- _Extrait choisi_
Steeve Oui, fallait se lancer et Gabriel m'a beaucoup aidé. Les chansons en français, impossible de les imaginer en anglais à présent. Alors que je serais tenter de faire une version française des titres en anglais. Mais bon, elles sont gravées comme ça...

The Craftmen Club © Titouan MasseÌ
Photo © Titouan MasseÌ

LGR Comment vous situez-vous sur la scène française actuelle ? Des "cousinages" particuliers ?

Yann On se sent un peu seuls...

Steeve Il y a surtout beaucoup de groupes avec lesquels on a tourné qui n'existent plus ! C'est notre côté vétérans… Et on est à Guingamp, un peu excentrés donc. Mais en même temps, c'est notre force d'y être demeurer. Si on avait bougé sur Rennes ou sur Brest, voire Paris, on n'existerait peut-être plus…

LGR Des villes avec des scènes plus actives, avec plus de groupes. Plus de "concurrence" donc…

Steeve C'est pas facile de "durer" dans ces villes.  Alors que nous à Guingamp, on est presque condamné à continuer…

Yann …et à se supporter !

Robin Et en restant à Guingamp, en n’appartenant pas à une scène d’une grande ville, on a sans doute plus de marges de manœuvres pour évoluer comme on souhaite. Ça peut avoir ses avantages et ses inconvénients…

Steeve C’est un choix.

- _Données brutes_

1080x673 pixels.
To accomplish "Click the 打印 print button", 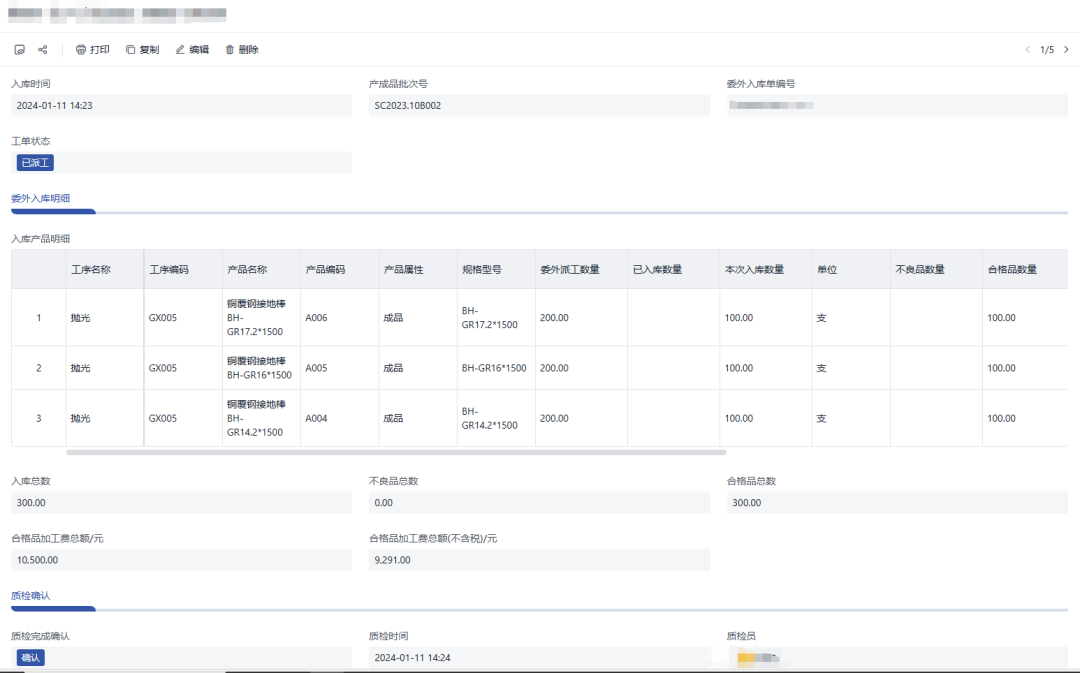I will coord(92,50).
==
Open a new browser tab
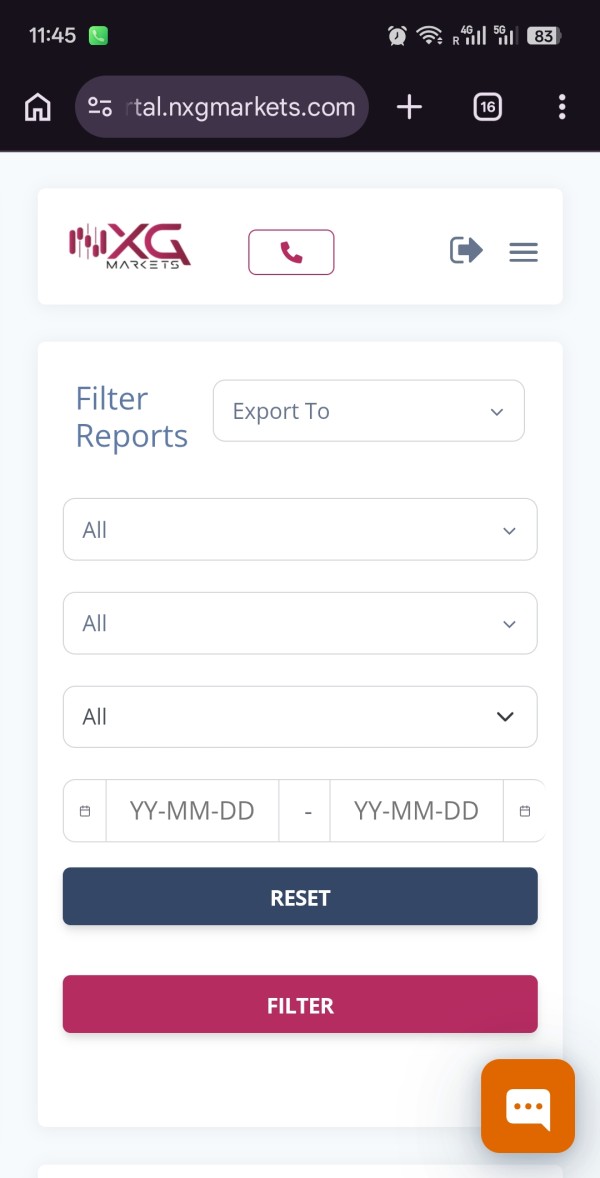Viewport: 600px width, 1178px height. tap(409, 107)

- _Consignes et exercices_
A. D'après l'entretien avec le groupe de Guingamp, vers quelles villes les musiciens auraient-ils pu déménager ?
B. Prolongez l'entretien avec le groupe de Guingamp après la réplique « C’est un choix. »
Les entrées n'ont aucun rôle dans ce travail.

- _Réponses aux consignes_
A. Vers Rennes, Brest, voire Paris.

B.
LGR "Nos enfants rois" fait partie de vos chansons cryptiques. Lyrique, voire tragique avec son piano sombre. Ambiance parfaite pour cette histoire mettant en scène un couple incestueux et tragique... "Ma soeur, je meurs / Et tu meurs avec moi..." C’est Game of Thrones ou quoi ?

(Yann et Robin se marrent. Et Steeve rectifie de suite…)

Steeve Non, pas du tout ! Tu n'es pas le premier à nous en parler mais pour ma part, je ne regarde pas de séries… C'est plutôt une référence à Tristan Egolf et son "Seigneur des porcheries". Un roman des bas-fonds américains, des histoires tragiques mais belles malgré tout.

LGR Ceux qui comme nous, y voyaient une référence à GOT, ont sans doute remarqué que cette série évoquait un des grands tabous de notre société…

Steeve Sans doute… Pour accompagner ce texte, on voulait quelque chose de beau, surtout pas une musique violente. Je voulais raconter cette histoire et j'ai également posé ma voix pour ça…

LGR Ta voix est d’ailleurs particulièrement "mise en avant" sur Colores

Steeve Depuis que je fais du rock, j’ai entendu dire qu’il fallait rentrer la voix, pour faire comme les anglais. Jim Spencer, qui vient de Manchester, l’a au contraire mis "pleine balle" sans qu’on lui demande. Et quand tu écoutes les groupes anglais, la voix est bien en avant…

Yann C’est juste que pour les français, la voix, c’est un instrument parmi d’autres…

The Craftmen Club - Copie écran Clip - La Route
Image extraite du clip "La Route"

LGR "Last trip" est plus joyeux, voire dansant. "No more music, no more dance"…

Steeve C’est un titre composé il y a déjà quelques années, un peu différent donc. C’est la caractéristique de cet album ; la fin d’un cycle et le début d’un autre…

LGR Et "Elevator " fait très glam rock…

Steeve Oui, j’avoue, je suis fan de T-Rex.

LGR Si "Le Lac" est carrément pop, "Le Lustre" fait songer à du Brel dans sa musique des mots. Un grand Jacques qui aurait chanté du blues...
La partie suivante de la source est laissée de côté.